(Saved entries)
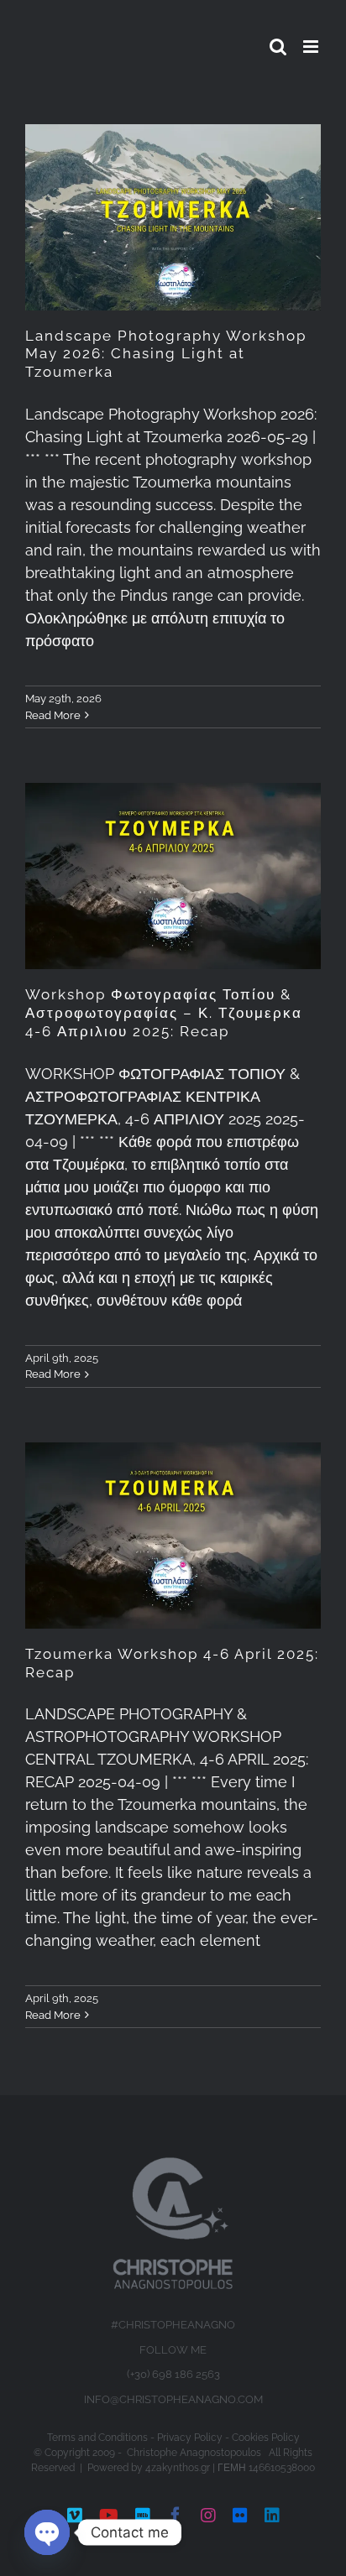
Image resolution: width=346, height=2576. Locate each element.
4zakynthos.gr (177, 2468)
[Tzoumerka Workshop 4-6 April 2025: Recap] (173, 1535)
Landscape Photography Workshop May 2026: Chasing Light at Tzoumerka (166, 354)
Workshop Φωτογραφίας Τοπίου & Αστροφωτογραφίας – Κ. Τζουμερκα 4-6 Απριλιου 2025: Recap (163, 1013)
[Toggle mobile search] (278, 46)
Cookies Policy (266, 2437)
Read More (53, 715)
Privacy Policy (190, 2437)
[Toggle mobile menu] (312, 46)
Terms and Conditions (97, 2437)
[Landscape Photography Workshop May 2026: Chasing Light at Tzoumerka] (173, 217)
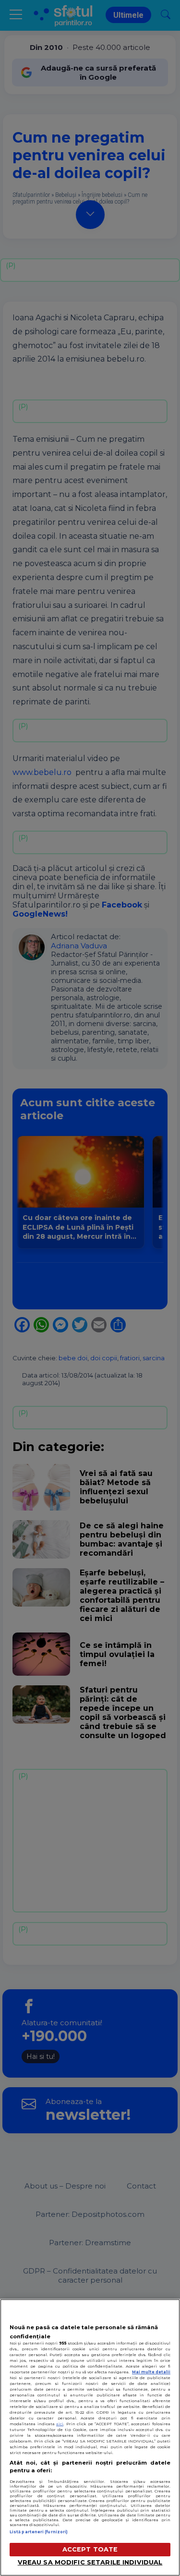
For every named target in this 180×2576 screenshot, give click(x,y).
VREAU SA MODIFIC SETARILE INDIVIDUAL (90, 2562)
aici (59, 2423)
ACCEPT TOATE (90, 2549)
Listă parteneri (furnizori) (39, 2531)
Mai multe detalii (151, 2372)
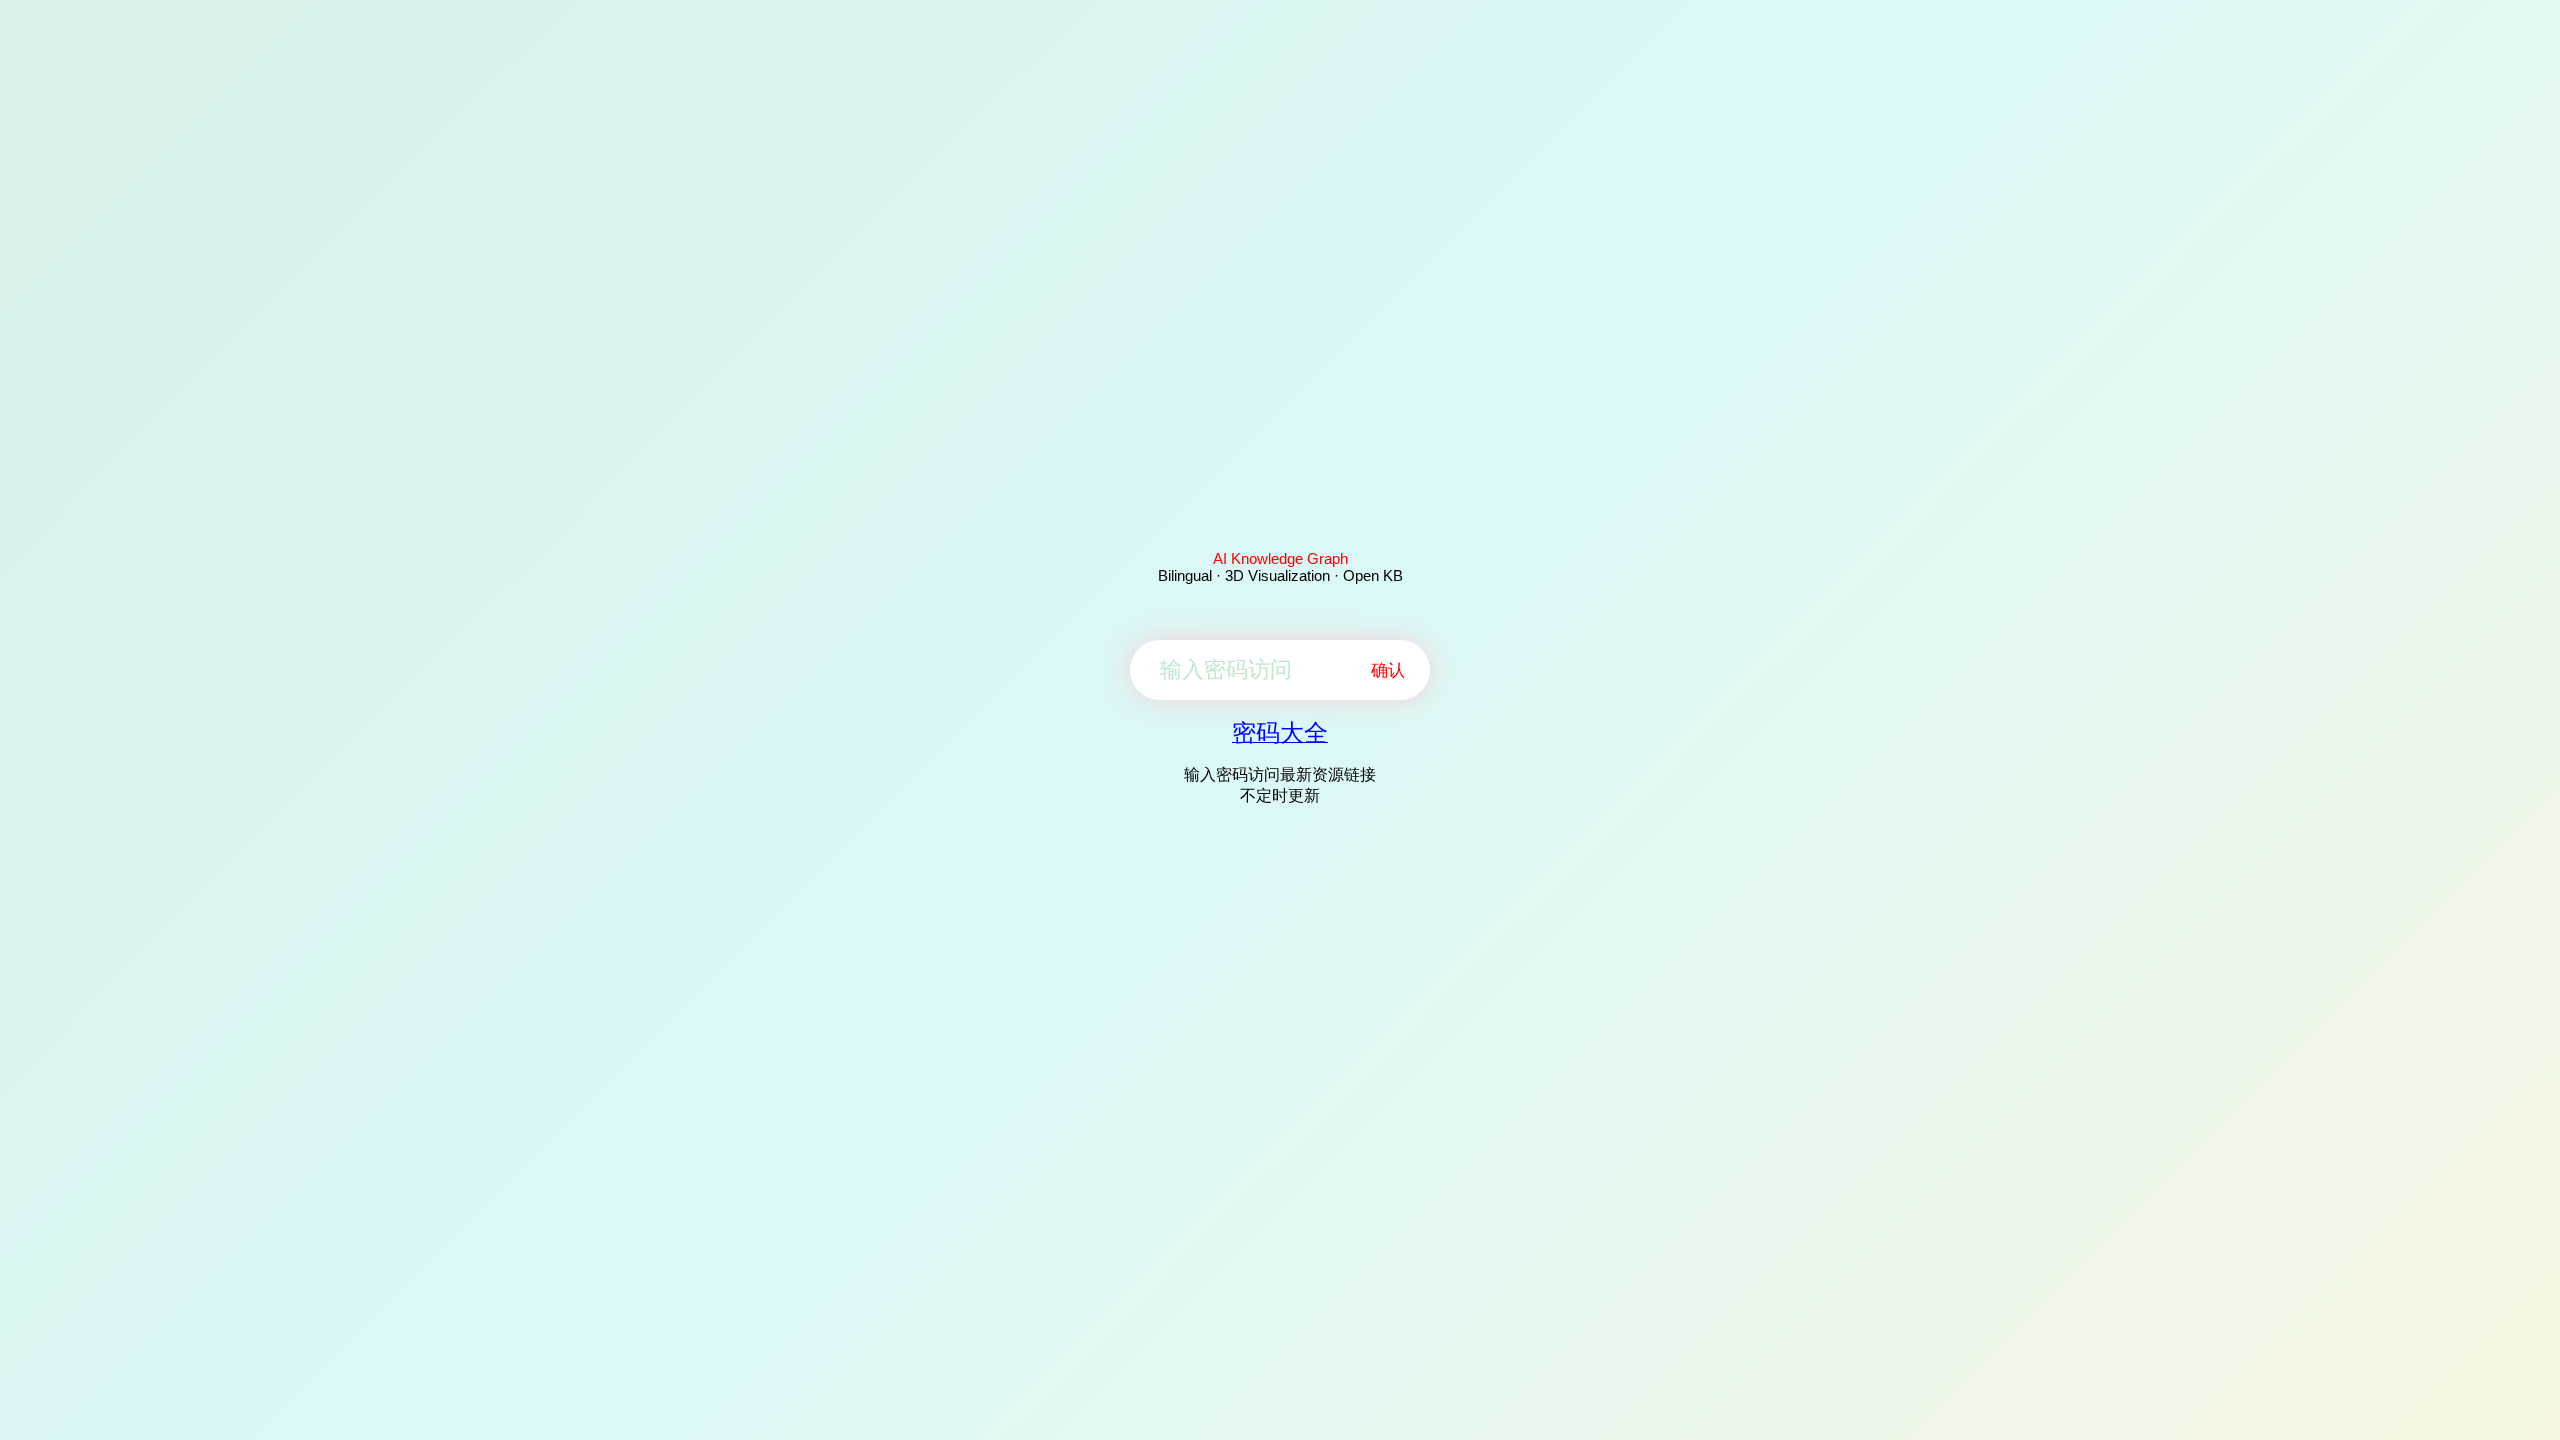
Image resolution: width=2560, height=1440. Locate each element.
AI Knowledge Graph (1280, 558)
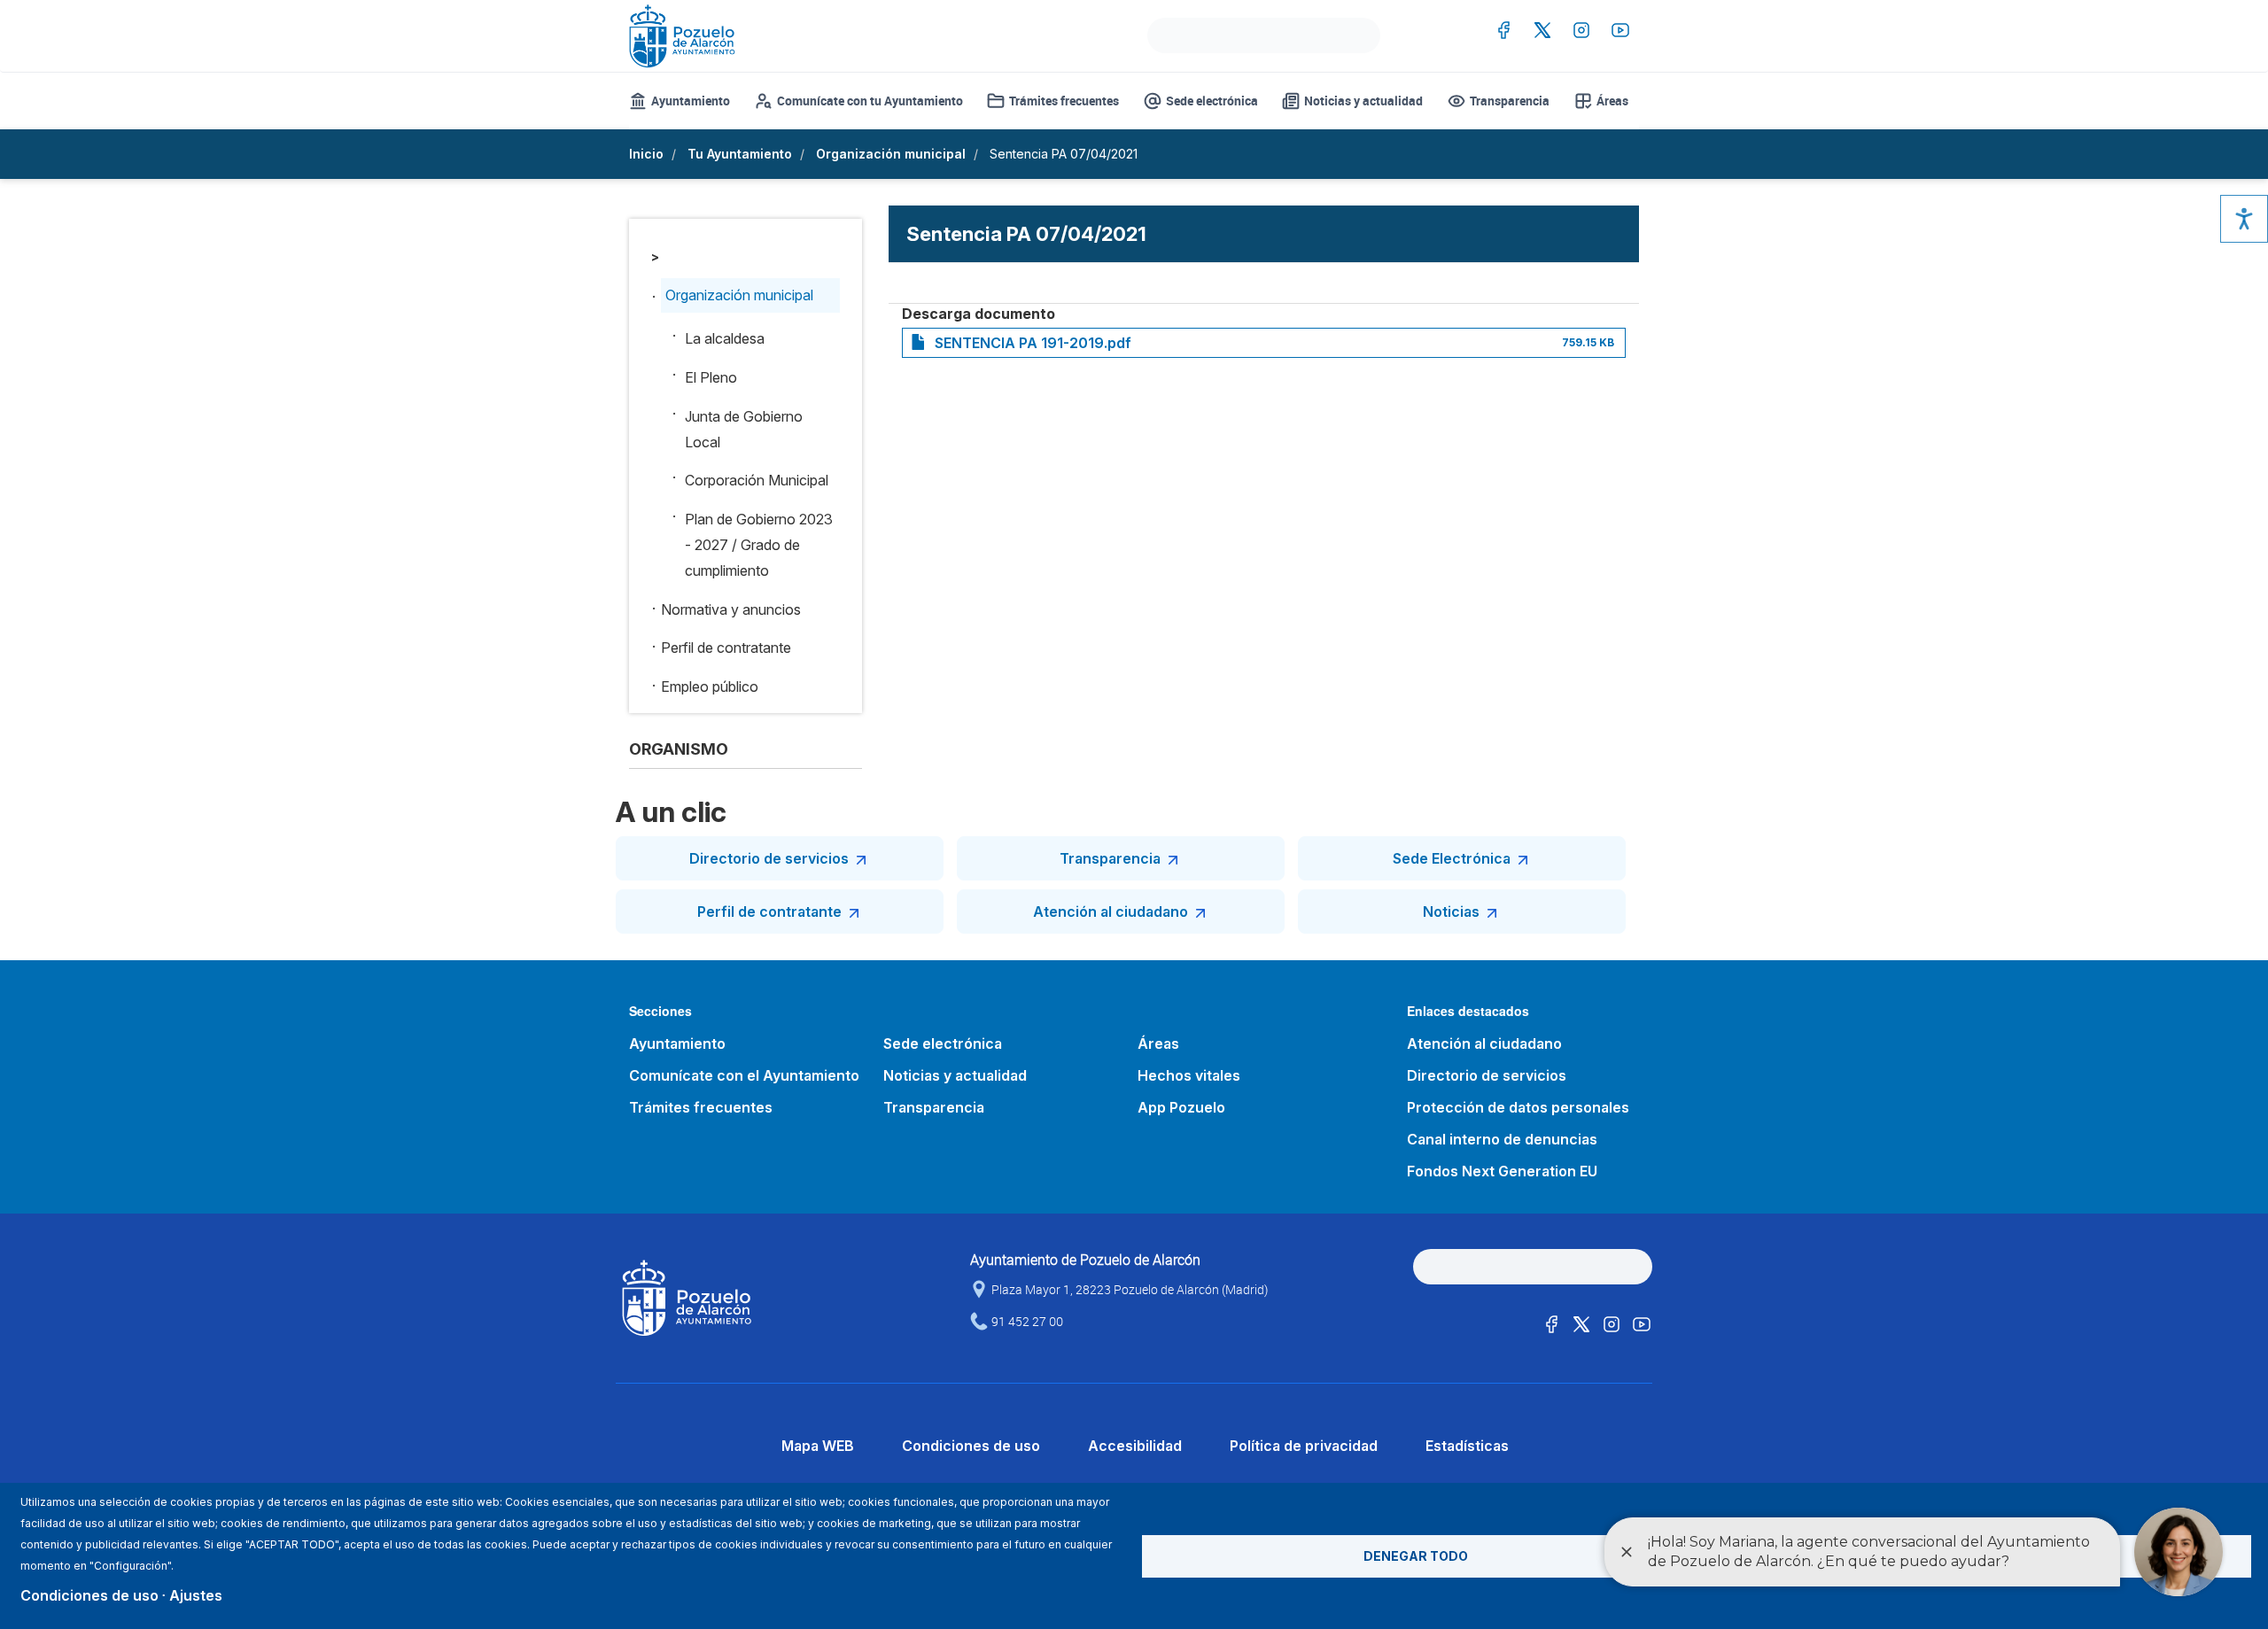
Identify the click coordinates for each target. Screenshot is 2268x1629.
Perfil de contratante (726, 647)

**Directions for this task**
After locating the line containing "Mai multe detalii (151, 2372)" in the entries above, repeat only it and each later line through the end, exactly, without any pictures.

**Answer box**
Mai multe detalii (151, 2372)
Image resolution: width=2560, height=1440. Locate each element.
AI Knowledge Graph (1280, 558)
Identify the click coordinates for each target. Screenshot is 2268x1629.
Perfil de contratante (726, 647)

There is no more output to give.